Em discurso de cerca de dez minutos, ela
afirmou que o país irá “preservar os direitos daquela maioria que quer
assistir aos jogos” do Mundial, disse que o Brasil é seguro para a
realização do evento e bateu na madeira três vezes ao dizer que espera o
hexacampeonato brasileiro.
Ao lado do ex-jogador Cafu, capitão da
seleção brasileira no pentacampeonato, ergueu a taça da Copa, pediu um
Mundial sem racismo ou qualquer tipo de discriminação e disse que seu
desejo é que os 23 jogadores da seleção toquem no troféu -privilégio
concedido apenas a chefes de Estado e campeões do mundo.
“O Brasil é um país que se orgulha de
ter conquistado a democracia. Nós somos um país democrático que respeita
a liberdade de manifestação e de expressão, que a valoriza e convive
com ela.

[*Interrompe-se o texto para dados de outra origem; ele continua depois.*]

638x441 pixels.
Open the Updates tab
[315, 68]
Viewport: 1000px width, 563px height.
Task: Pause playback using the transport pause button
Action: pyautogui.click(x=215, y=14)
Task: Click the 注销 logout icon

E que também é capaz de preservar os direitos daquela maioria
que quer assistir aos jogos e quer confraternizar e comemorar”, disse a
presidente.
Em sua fala, Dilma defendeu uma série de
legados da Copa, como aeroportos “preparados para essa demanda
adicional” e estádios “modernos, confortáveis e seguros”, e reforçou que
o país oferecerá aos turistas nacionais e internacionais estrutura de
segurança que “vai impressionar”.
Blatter, cuja fala antecedeu a de Dilma,
disse querer que a Copa motive a suspensão de “atividades beligerantes”

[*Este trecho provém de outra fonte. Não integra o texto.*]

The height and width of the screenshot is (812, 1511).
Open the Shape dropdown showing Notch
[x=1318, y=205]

pelo mundo e, citando o papa Francisco, que o futebol “seja uma forma
de unir pessoas, como símbolo de paz”.
O dirigente também disse que o Brasil é
uma “potência econômica” e que o evento proporcionará ao país
oportunidade de “promover” o seu potencial. Ele agradeceu o
“comprometimento” de Dilma em entregar “a Copa das Copas”, em paráfrase
ao slogan do governo.
Antes da solenidade, Dilma e Blatter tiveram encontro reservado no Palácio do Planalto por aproximadamente uma hora.